__DIRECTIONS__
Your task is to repeat the entries exactly from their first line through the line with "Click the speaker", and to stop there.

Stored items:
━━━━━━━━━━
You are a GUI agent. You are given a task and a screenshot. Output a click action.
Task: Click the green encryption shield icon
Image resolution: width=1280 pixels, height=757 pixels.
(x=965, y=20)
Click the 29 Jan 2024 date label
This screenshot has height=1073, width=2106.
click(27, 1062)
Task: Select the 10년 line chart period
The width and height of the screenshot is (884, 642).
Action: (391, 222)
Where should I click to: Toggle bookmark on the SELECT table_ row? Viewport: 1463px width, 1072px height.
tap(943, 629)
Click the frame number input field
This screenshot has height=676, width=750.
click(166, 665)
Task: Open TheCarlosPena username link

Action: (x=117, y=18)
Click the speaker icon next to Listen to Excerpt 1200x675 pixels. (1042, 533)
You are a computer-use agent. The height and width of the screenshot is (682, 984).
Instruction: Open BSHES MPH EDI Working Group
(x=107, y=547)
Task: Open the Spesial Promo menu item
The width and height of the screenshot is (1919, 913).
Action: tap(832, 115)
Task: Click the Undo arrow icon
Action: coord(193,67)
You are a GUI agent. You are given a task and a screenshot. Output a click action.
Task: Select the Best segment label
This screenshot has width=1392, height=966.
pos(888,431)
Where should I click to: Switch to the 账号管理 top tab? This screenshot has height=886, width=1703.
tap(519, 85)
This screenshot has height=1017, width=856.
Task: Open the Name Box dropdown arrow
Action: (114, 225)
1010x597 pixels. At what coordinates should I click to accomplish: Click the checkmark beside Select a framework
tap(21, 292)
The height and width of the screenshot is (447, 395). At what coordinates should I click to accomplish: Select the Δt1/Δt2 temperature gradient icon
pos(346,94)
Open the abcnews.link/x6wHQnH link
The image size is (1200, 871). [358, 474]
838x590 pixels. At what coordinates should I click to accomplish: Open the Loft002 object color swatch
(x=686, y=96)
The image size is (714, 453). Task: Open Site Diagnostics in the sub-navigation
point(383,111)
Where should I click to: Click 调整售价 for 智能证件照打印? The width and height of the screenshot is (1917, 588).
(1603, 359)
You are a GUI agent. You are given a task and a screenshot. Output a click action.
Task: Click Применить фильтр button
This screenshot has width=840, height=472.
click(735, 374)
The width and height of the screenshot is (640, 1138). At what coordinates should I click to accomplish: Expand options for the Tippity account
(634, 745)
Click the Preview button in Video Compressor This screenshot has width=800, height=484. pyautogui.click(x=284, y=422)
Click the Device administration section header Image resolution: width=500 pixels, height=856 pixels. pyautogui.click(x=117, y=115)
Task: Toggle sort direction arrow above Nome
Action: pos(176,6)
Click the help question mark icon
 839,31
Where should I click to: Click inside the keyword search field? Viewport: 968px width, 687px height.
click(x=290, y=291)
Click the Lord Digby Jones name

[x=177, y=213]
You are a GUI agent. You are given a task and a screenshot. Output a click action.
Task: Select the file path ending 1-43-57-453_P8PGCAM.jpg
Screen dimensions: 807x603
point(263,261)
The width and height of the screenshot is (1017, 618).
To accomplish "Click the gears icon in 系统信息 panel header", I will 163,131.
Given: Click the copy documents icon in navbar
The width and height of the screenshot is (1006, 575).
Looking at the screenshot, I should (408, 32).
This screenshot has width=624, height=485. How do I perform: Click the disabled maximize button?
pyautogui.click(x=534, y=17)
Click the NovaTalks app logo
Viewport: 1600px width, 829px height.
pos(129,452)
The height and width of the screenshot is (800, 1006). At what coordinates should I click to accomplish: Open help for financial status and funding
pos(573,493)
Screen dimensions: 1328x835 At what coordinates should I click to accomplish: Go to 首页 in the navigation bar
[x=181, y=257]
━━━━━━━━━━
__RESULT FOR THIS EXERCISE__
You are a GUI agent. You are given a task and a screenshot. Output a click action.
Task: Click the green encryption shield icon
Image resolution: width=1280 pixels, height=757 pixels.
(x=965, y=20)
Click the 29 Jan 2024 date label
This screenshot has height=1073, width=2106.
click(27, 1062)
Task: Select the 10년 line chart period
The width and height of the screenshot is (884, 642).
Action: (391, 222)
Where should I click to: Toggle bookmark on the SELECT table_ row? Viewport: 1463px width, 1072px height.
tap(943, 629)
Click the frame number input field
This screenshot has height=676, width=750.
click(166, 665)
Task: Open TheCarlosPena username link

Action: (x=117, y=18)
Click the speaker icon next to Listen to Excerpt 1200x675 pixels. (1042, 533)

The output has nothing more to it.